A unique example

Last year, in Sherubste College, a student asked me: “We’ve been told, many times, that democracy in Bhutan is unique – please tell me how it is unique.”

The fact of the matter is that all democracies are based on, more or less, the same principles, and none can claim to be really unique. But, on the other hand, no two democracies are exactly the same, making every democracy, unique in its own way. So to claim that our particular form of democracy is unique, in the way it is structured for example, would not make much sense.

But in one regard we are unique, and in another we must aspire to be so.

We are truly unique in the way democracy was introduced in our country – gifted, so to speak, from the Golden Throne to the people. This, we must never forget. And always celebrate.

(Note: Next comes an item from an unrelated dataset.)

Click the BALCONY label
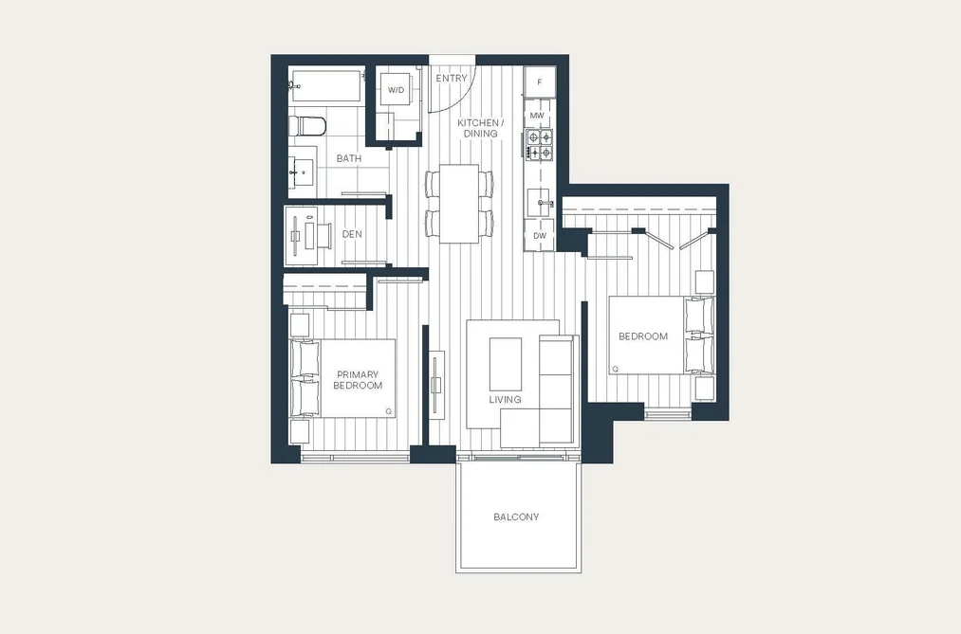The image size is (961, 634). (516, 517)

And we must aspire to be unique in another way: in the quality of politicians that we elect. In every democracy, politicians are viewed with suspicion. They are considered, and many times proven, to be a greedy, corrupt and power-hungry lot who will go to any length to win, but who, once elected, can’t be trusted to keep their promises.

So this was my reply to the very concerned Sherubtse student: “If you want a unique democracy, insist that our politicians are unique. Insist that they empathize with the common people and that they serve them with humility. Insist that they keep their promises – that they actually walk the talk. Insist that they are the champions of our democracy. And the role models for our youth. Insist that they are unique. Then, and only then, we’ll have a unique democracy.”

Why do I remember Sherubtse? Because today, 24th March, is exactly one year since we elected 47 people to the National Assembly. So it is a fitting time to reflect if we, politicians, are fulfilling His Majesty’s vision for a vibrant and honest democracy. And to see if we, politicians, are living up to the hopes and aspirations of our people. To consider if our politicians are unique.

One politician has already proven that he is unique. Lyonpo Sangay Ngedup may have lost the elections last year, but, by all accounts, he has become even more popular. Yet, in spite of his growing popularity and the strong appeals from all over our country, he resigned as PDP’s president. And he resigned for one reason alone: to take full moral responsibility for his party’s loss in the general elections last year.

Now that, in Bhutan’s context, is unique. And should be emulated by our politicians. Perhaps then, we can claim to have a truly unique democracy.